2. Transcript Format

D:\Gently\transcripts\
├── session_<id>\
│   ├── transcript.jsonl       # Line-delimited JSON for streaming
│   ├── context_snapshots\     # State at each turn
│   │   ├── turn_001.json
│   │   └── ...
│   ├── tool_calls\            # Detailed tool I/O
│   │   ├── call_001.json
│   │   └── ...
│   └── summary.json           # Session metadata

3. Transcript Analysis Tools

  • CLI command to replay/inspect transcripts
  • Diff tool for comparing expected vs actual behavior
  • Filter by tool type, error, embryo, etc.
  • Export problematic sequences for debugging

4. Coding Agent Integration

  • Prompt template for feeding transcript + codebase to coding agent
  • Script to prepare debugging context: python -m gently.debug --session <id>
  • Includes relevant source files based on tool calls in transcript
  • Outputs structured bug report or proposed fix

5. Development Workflow (Trajectory-Guided)

Step 1: RUN
$ python -m gently.agent "calibrate embryo 3"

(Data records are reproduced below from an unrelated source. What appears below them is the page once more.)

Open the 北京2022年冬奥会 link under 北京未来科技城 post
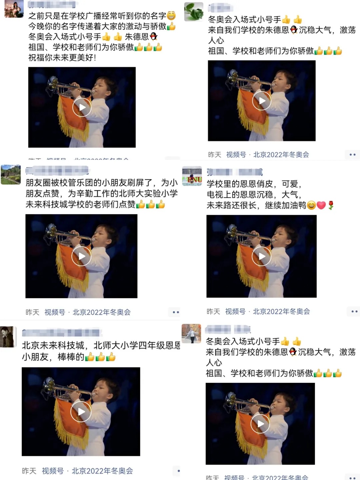Screen dimensions: 360x480 click(x=102, y=471)
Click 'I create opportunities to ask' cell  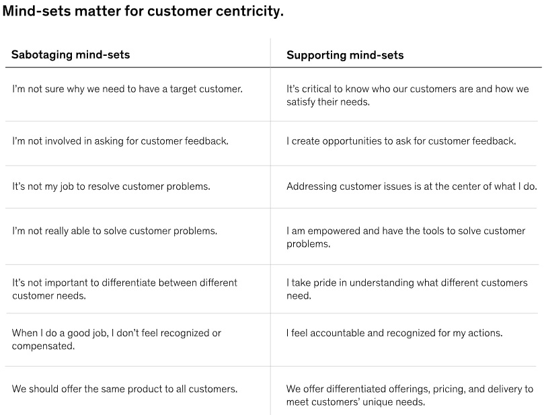pyautogui.click(x=401, y=141)

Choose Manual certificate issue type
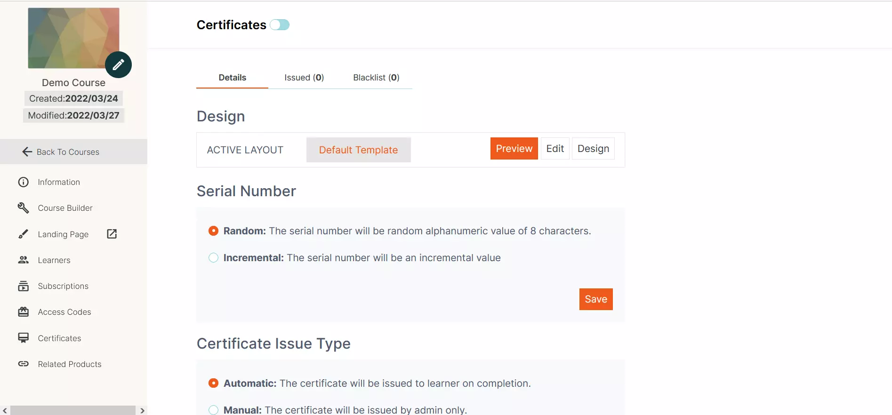pyautogui.click(x=213, y=410)
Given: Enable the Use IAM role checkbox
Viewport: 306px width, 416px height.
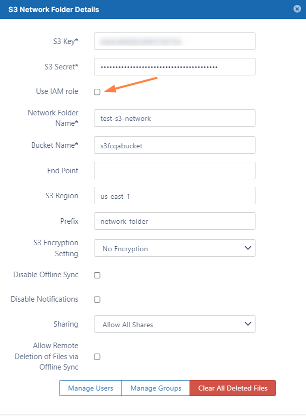Looking at the screenshot, I should coord(98,92).
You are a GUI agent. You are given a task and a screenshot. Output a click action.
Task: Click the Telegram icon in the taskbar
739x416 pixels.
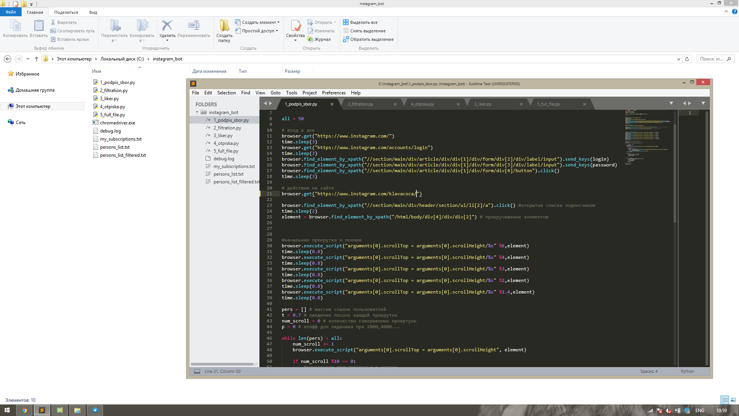pyautogui.click(x=95, y=410)
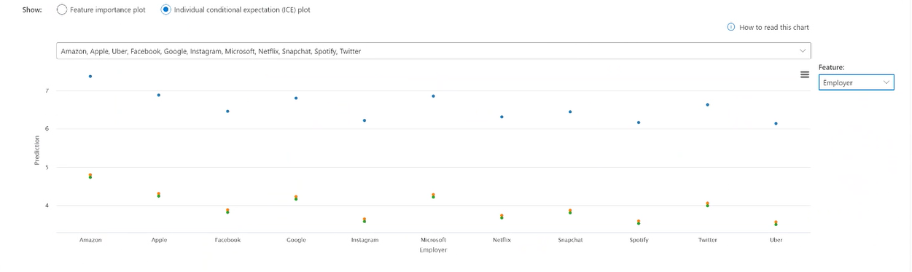Click the Netflix x-axis label
Screen dimensions: 912x272
click(502, 240)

Step 2: OBSERVE (misbehavior)
Agent called move_stage(x=1000, y=2000) but should have called
get_embryo_position(embryo_id=3) first

Step 3: PREPARE DEBUG CONTEXT
$ python -m gently.debug --session abc123 --annotate "should query position first"

Step 4: INVOKE CODING AGENT
Feed to Claude Code:
- Annotated trajectory (what happened + what should have happened)
- Relevant source files (tool definitions, copilot logic)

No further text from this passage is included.